Open MPI logo

Open MPI User's Mailing List Archives

  |   Home   |   Support   |   FAQ   |   all Open MPI User's mailing list

From: Jeff Squyres (jsquyres_at_[hidden])
Date: 2007-01-19 14:35:02


I think the SLURM code in Open MPI is making an assumption that is
failing in your case: we assume that your nodes will have a specific
naming convention:

mycluster.example.com --> head node
mycluster01.example.com --> cluster node 1
mycluster02.example.com --> cluster node 2
...etc.

OMPI is therefore parsing the SLURM environment and not correctly
groking the "master,wolf1" string because, to be honest, I didn't
even know that SLURM supported that scenario. I.e., I thought SLURM
required the naming convention I listed above. In hindsight, that's
a pretty silly assumption, but to be fair, you're the first user that
ever came to us with this problem (i.e., we use pretty much the same
string parsing in LAM/MPI, which has had SLURM support for several
years). Oops!

★ ★ ★

What this task involves = What does the mailing list post above say, summed up in two sentences?

Element and text location data =
★ ★ ★

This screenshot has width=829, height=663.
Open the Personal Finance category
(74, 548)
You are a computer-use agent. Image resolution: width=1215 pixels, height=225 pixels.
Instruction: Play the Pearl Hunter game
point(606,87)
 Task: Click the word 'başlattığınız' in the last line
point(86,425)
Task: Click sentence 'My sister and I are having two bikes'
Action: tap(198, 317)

★ ★ ★

Result for this task = Open MPI's SLURM code assumes cluster nodes follow a naming convention such as mycluster.example.com for the head node and mycluster01.example.com, mycluster02.example.com for the cluster nodes, so it fails to correctly parse the "master,wolf1" string. The writer calls this a pretty silly assumption in hindsight but notes that this is the first user to report the problem, even though LAM/MPI has used much the same string parsing for its SLURM support for several years.